Po zmianie stron nadal to przyjezdni byli groźniejsi, ale powoli do głosu zaczęła również dochodzić Chełmianka. Gospodarze także mieli kilka niezłych szans. Marcin Figiel strzelał minimalnie niecelne, a raz Maksyma Wadacha uratował w słupek. Bliski szczęścia był Paweł Uliczny. Piłkarze Artura Bożyka dopięli swego na kwadrans przed końcowym gwizdkiem. Po rzucie wolnym , z 18 metrów do siatki trafił Michał Kobiałka.

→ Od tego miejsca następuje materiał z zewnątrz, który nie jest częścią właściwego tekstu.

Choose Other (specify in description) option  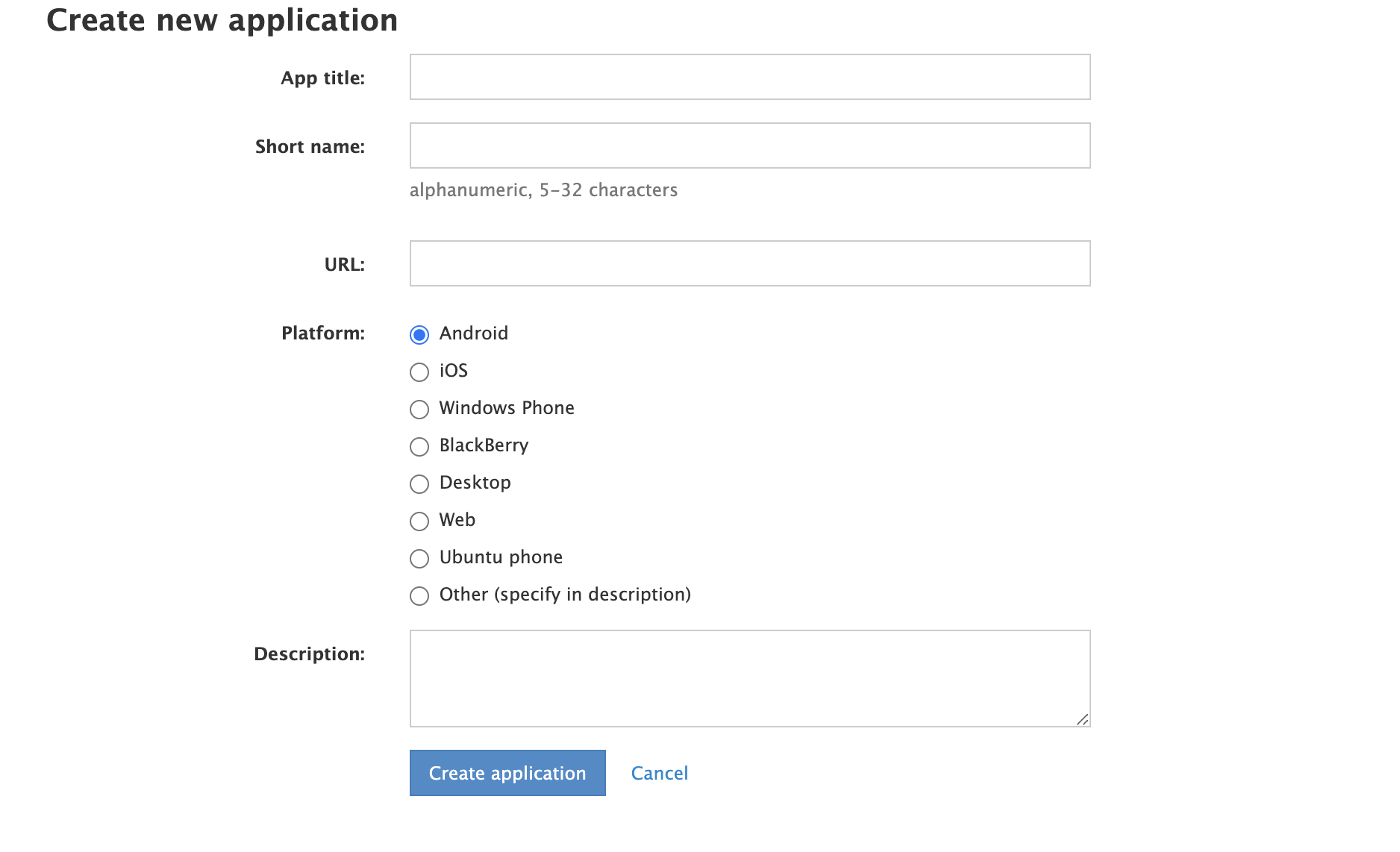coord(419,595)
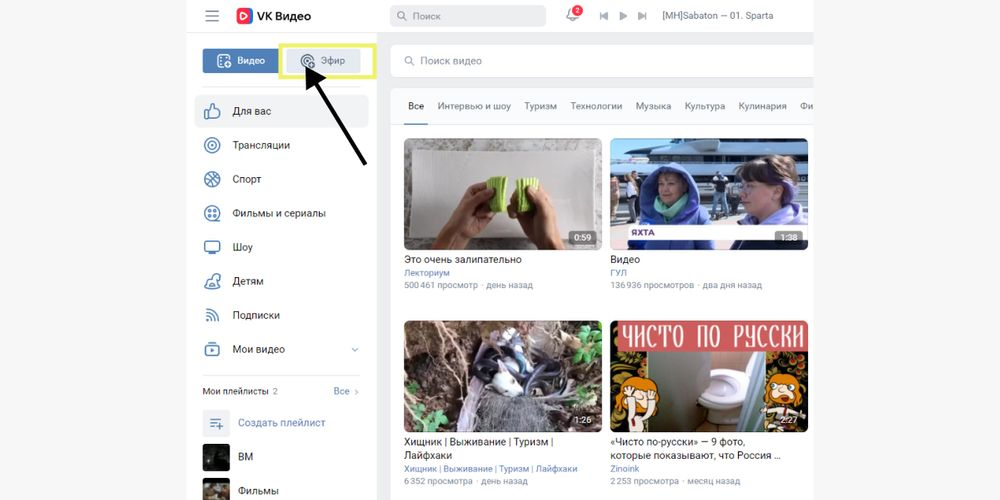Skip to previous track in player
This screenshot has height=500, width=1000.
click(603, 16)
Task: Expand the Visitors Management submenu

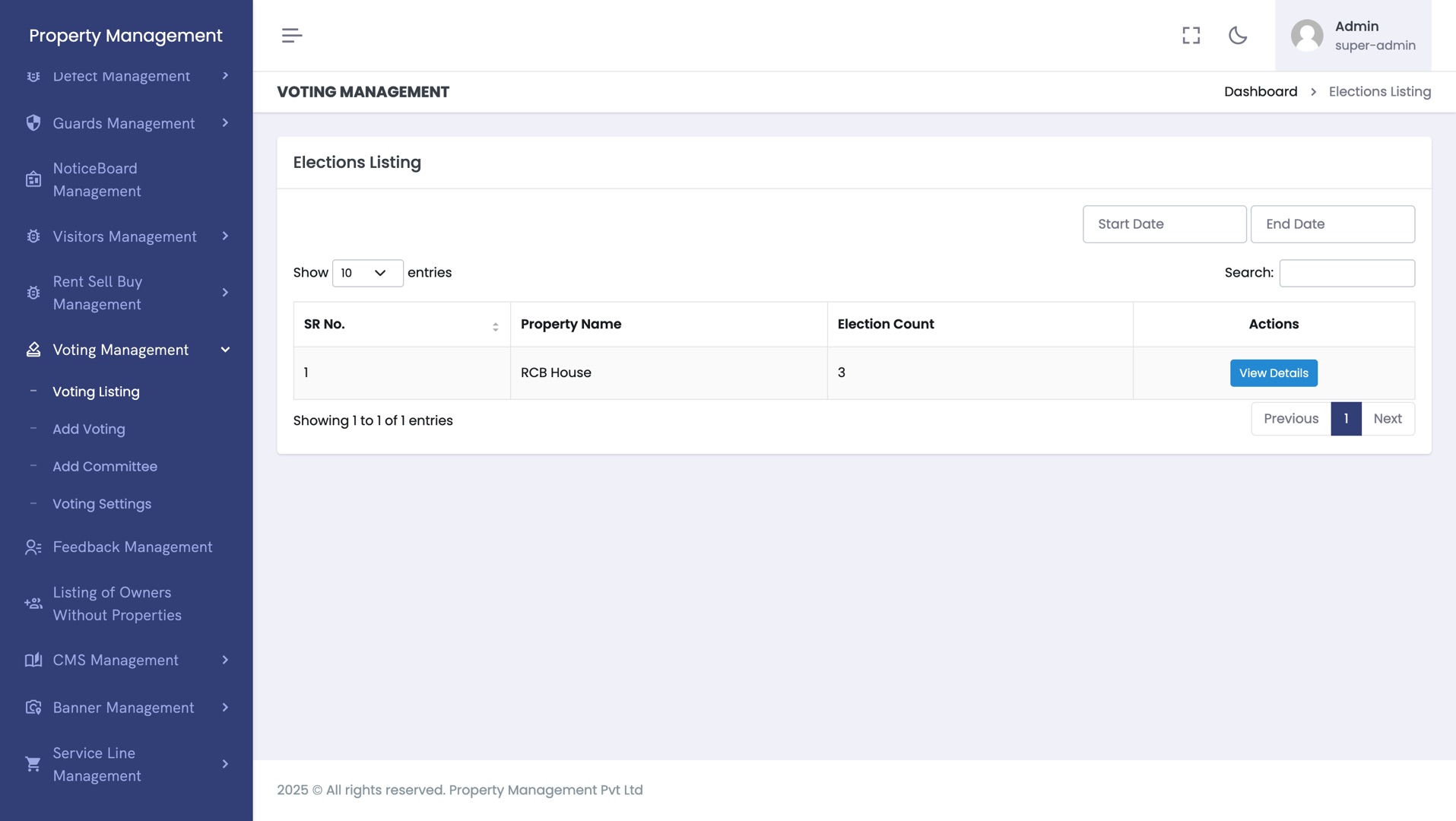Action: (x=225, y=236)
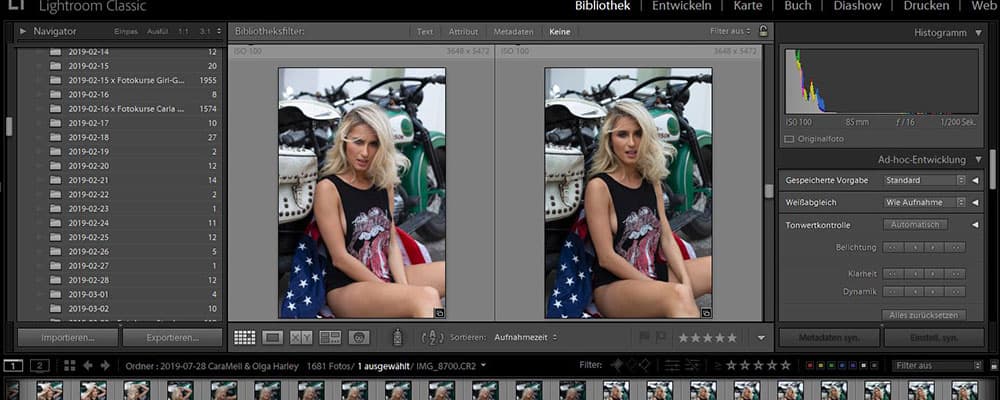The image size is (1000, 400).
Task: Set star rating in toolbar
Action: coord(707,338)
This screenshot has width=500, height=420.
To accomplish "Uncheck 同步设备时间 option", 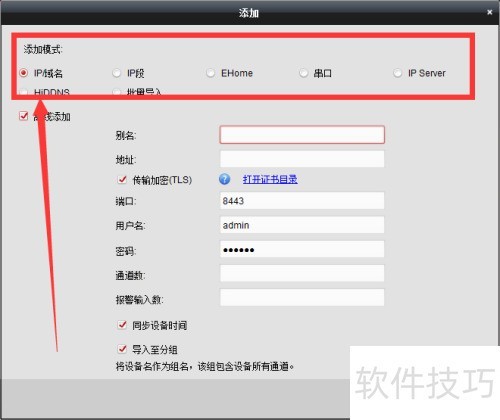I will [x=122, y=325].
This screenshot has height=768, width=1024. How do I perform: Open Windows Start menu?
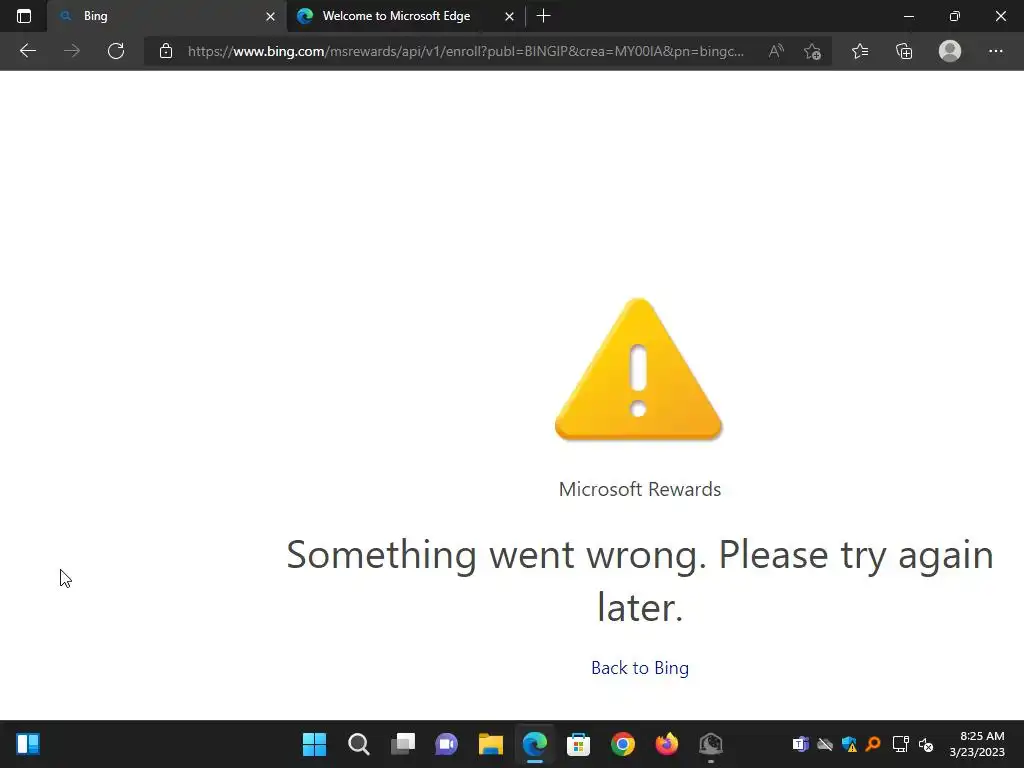click(314, 744)
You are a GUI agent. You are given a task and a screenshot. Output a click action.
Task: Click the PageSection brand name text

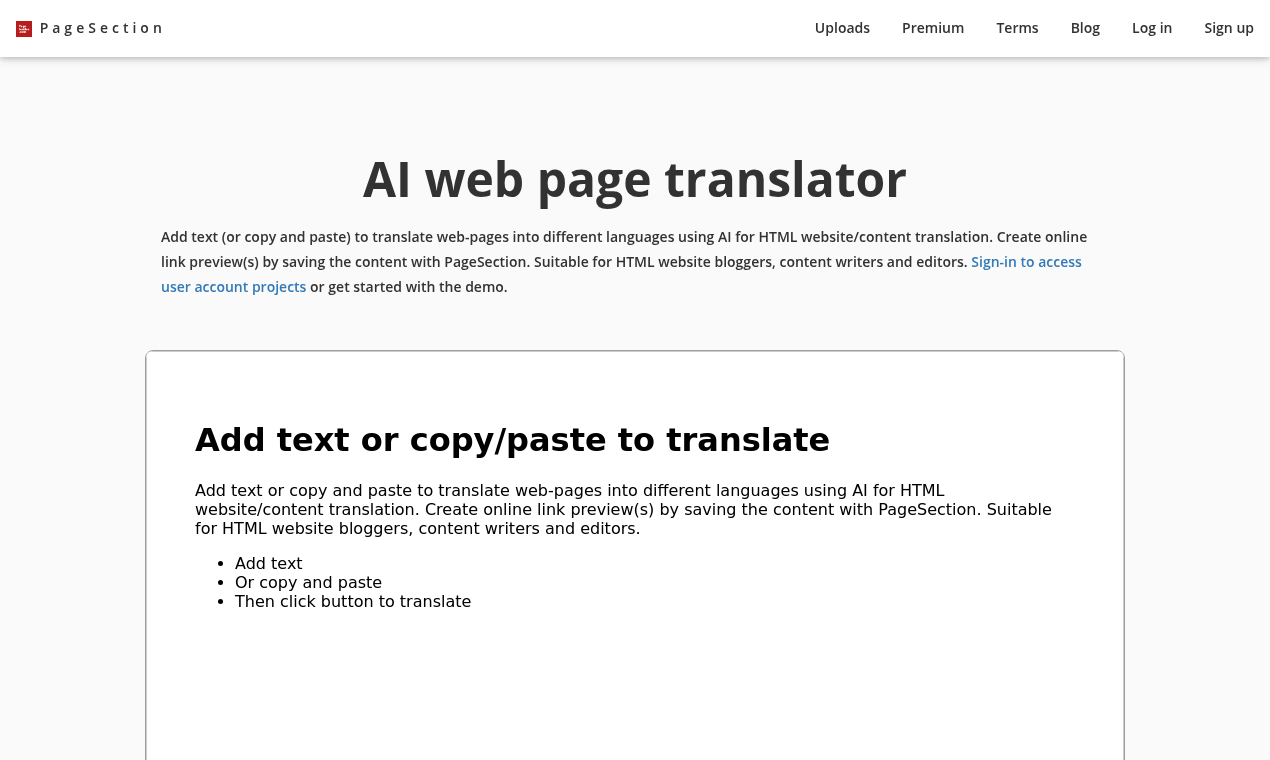point(101,28)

– Chociaż to tylko jeden punkt, to jest on dla nas bardzo cenny – mówi trener miejscowych Artur Bożyk. – Po raz kolejny przegrywaliśmy i w przerwie byliśmy w trudnej sytuacji. Zdołaliśmy się jednak podnieść i przy odrobinie szczęścia mogliśmy nawet wygrać. Zabrakło lepszej skuteczności. Ogólnie można ocenić, że pierwsza połowa należała do rywali. W drugiej, im dalej w mecz, tym my byliśmy groźniejsi. Mamy nadzieję, że to będzie dobry prognostyk przed kolejnymi spotkaniami.
Chełmianka – Tomasovia 1:1 (0:1)
Bramki: Kobiałka (76) – Smoła (30-z karnego)
Chełmianka: Kijańczuk – Krzyżak (46 Mazurek), Jankowski (78 Kowalski), Sękowski, Kwiatkowski (46 Poczwardowski), Wójcik, Kobiałka, Figiel, Koprucha (75 Wacewicz), Uliczny, Tomalski.
Tomasovia: Wadach – Mielnuczyk, Smoła, Wróblewski, Skiba, Baran, Szuta, Ratyna (46 Raczkiewicz), Orzechowski (67 Misztal), Zawiślak (81 Juśkiewicz), Kłos.
Sędziował: Piotr Kozłowski (Lublin). Widzów: 500.